G/Son will pick squash and peppers for me (a skinny eight-year-old can really squeeze between the plants), but what he really loves, for some reason, is to pull a plant up whole from the ground. He’s not a big fan of eating bok choy, but he loves to pull a big, fat bok choy plant up from out of the ground and take it home with him. His mom grills them for a salad. Today, he kept pulling the radishes: “Just one more Nonna. Look this is big. Wait, I found a bigger one. They get fat under ground. I found another. You can make soup from the greens, OK?”

He likes to eat carrots and, next year, I am totally going to grow some carrots for him to pull out of the ground.

* Okra is a real Southern vegetable. The little plants produce a bounty here, but the secret (just as it is with, ahem, pattypan squash) is to get outside everyday and pick the fruits while they are small.

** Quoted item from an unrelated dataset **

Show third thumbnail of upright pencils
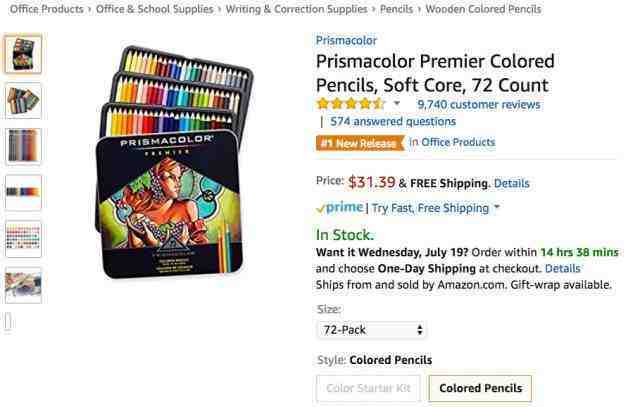The height and width of the screenshot is (407, 640). 23,146
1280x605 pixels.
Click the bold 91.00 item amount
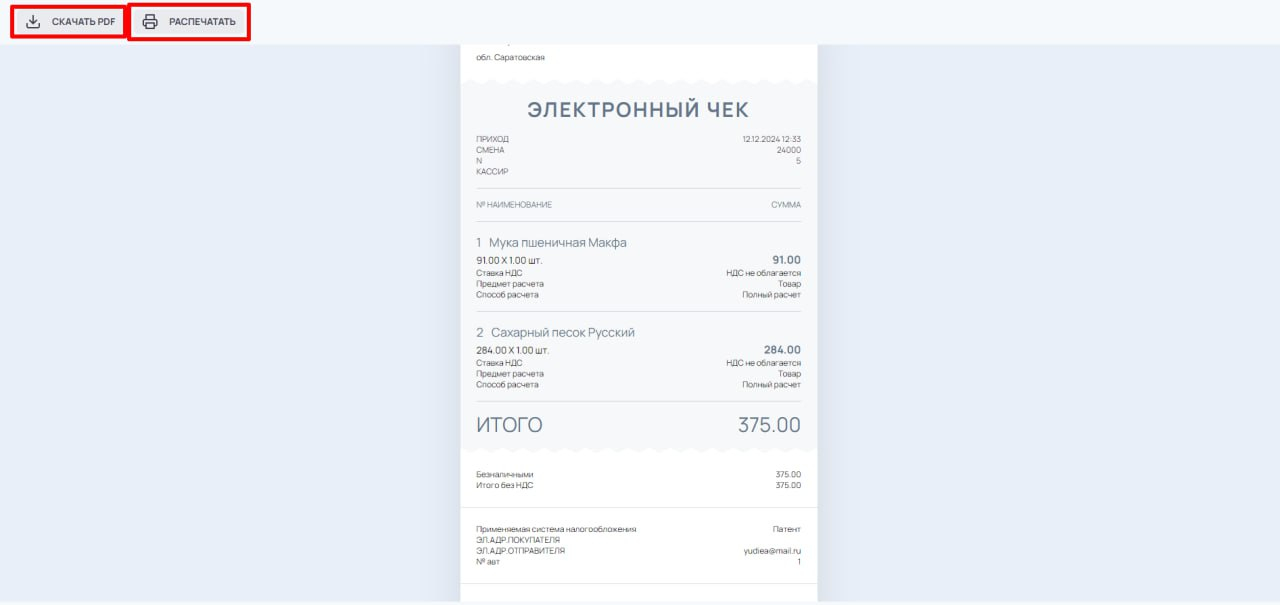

I’ve been serving these to all of my guests, to good reviews, although I substitute thyme for the oregano.

* I eat the radishes sliced quite thin and placed on a slice of good bread spread with butter. Heaven.

* I’m still looking for a recipe for fish pepper sauce.

What are you growing? What are you cooking? What are you preserving for later? What will you grow less of next year?

Picture found here.


3 responses to “Appetite Blogging

  1. Tomatoes were quite a failure this year — sigh — will try yet next year, again next year! Way too much sage but no basil ; the garlic chives are in bloom and the bees are still buzzing the oregano (I keep thinking they would be finished by now) …… reminding myself to make a list …… must try Swiss chard next year too ….. hot, hot hot here …… rain managed to slip right by our area without so much as a drop …..watering is a twice daily task ….

  2. Every year is different. This year is the year of cucumbers and tomatillos. Salsa verde here we come! I dream of having enough okra to pickle. Alas, here in the pacific northwest it remains a dream.

  3. Yes, every year different, Something will burgeon each year and produce nothing at all for three years after, so I get a different bounty and learn to cook all over again each year. In our garden, asparagus (done for this year), filet beans, mixed lettuce, pickling cukes, two summer and four winter squashes, carrots, chard, cantaloupes, four kinds of greens including two reseeding as volunteers, tomatoes, pepppers, kohlrabi (because wireworms tunnel into turnips and radishes here unless you use poisons, and I won’t), and cilantro, dill, and hyssop. There’s thyme and catnip in the flowerbed, and the beebalm (lavender flowering monarda) that makes better herb tea than you can buy anywhere. Someone in the state fair barns told me how she had a freezer and filled it annually with a pig, a lamb, and a goat from an organic farm. I was intrigued and now do the same with a quarter of beef and some chickens, surrounded by veggies, soups piled full of greens, fruits, homemade bread, and boxes of spare leftovers. It’s so nice to come home on a snowy evening and have a steaming bowl of stew with last summer’s vegetables or to make shortcake for a December breakfast from the strawberries we picked in June.